Many leading Americans could not understand the attitude of the Jewish leadership. They advised the Jews to protest — loudly and vigorously. In the spring of 1943, Vice President Henry Wallace invited Peter Bergson and his chief lobbyist, Baruch Rabinowitz, to the White House. Bergson was the gadfly of the American Jewish community, publishing huge ads in newspapers that told of the Holocaust and rescue proposals.
During their meeting, Wallace and Bergson discussed ways to save the Jews from Hitler. At one point, the vice president’s aide, Harold Young, proposed a sit-in by 500,000 people outside the White House that would paralyze Washington. The protesters would demand a promise by President Roosevelt to save the Jews. Bergson was uncertain whether this was feasible. He asked whether such a large number of demonstrators could board the trains to Washington during wartime. Young responded with disgust.
“That’s the trouble with you Jews,” Young said. “You always want to appear as gentlemen.”
G-d made man with the ability to forget. Today, very few remember let alone acknowledge the brutality of a brother against a brother. But G-d doesn’t forget. He would not pardon Cain. How could G-d do so? A brother had killed a brother. He decreed that Cain wander the earth with a mark on his forehead to deter beasts. After seven generations, an archer mistook Cain for an animal and killed him. Cain’s killer turned out to be Lemech, Noah’s father.
History seems to have bypassed the wartime Jewish leaderships, fostering denial and revisionism. Nahum Goldmann, however, was an exception, a Jewish leader in Europe and America who predicted that Jewish history would judge him and the entire generation who lived in the United States as guilty of failing their European brethren.

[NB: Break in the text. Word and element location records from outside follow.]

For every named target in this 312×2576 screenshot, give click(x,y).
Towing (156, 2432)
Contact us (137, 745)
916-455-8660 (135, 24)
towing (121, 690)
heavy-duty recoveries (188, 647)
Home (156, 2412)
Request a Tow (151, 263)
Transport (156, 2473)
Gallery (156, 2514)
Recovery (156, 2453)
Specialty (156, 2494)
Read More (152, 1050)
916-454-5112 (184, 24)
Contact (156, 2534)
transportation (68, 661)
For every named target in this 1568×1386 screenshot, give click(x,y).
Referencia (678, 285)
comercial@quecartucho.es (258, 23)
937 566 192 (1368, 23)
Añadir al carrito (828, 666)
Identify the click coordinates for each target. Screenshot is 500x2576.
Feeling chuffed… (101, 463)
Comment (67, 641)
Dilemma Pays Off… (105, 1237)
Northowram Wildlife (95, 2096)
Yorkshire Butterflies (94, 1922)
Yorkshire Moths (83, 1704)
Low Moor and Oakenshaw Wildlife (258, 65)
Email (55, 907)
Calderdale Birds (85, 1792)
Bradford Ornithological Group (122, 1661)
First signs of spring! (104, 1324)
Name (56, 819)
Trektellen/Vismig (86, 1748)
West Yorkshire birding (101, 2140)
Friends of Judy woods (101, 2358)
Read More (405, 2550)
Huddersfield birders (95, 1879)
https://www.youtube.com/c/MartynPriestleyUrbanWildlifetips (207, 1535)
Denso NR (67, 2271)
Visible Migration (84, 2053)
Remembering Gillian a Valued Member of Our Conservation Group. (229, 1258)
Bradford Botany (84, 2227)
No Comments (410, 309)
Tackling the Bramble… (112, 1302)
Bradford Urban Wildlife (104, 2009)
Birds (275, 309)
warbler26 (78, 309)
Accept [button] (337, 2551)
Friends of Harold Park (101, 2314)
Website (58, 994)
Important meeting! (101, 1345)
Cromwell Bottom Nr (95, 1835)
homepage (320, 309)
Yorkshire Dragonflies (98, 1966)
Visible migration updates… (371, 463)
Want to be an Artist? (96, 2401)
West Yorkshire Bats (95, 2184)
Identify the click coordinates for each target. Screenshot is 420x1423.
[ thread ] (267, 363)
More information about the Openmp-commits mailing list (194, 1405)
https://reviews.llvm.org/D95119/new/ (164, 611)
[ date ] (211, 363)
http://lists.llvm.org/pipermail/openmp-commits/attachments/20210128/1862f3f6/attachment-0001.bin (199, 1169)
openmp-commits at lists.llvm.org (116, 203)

“We did not do so, because the majority of Jewish leaders then were of the opinion that they should not interfere with the free world’s war effort against the Nazis with stormy protests,” Goldmann said in 1964. “Therefore we should not transfer the guilt to those who suffered and paid with their lives. If there is a basis to the historical ‘I accuse’, let us have the courage now to direct it against that part of the generation which was lucky enough to be outside of the Nazi domination and did not fulfill its obligation toward the millions killed.”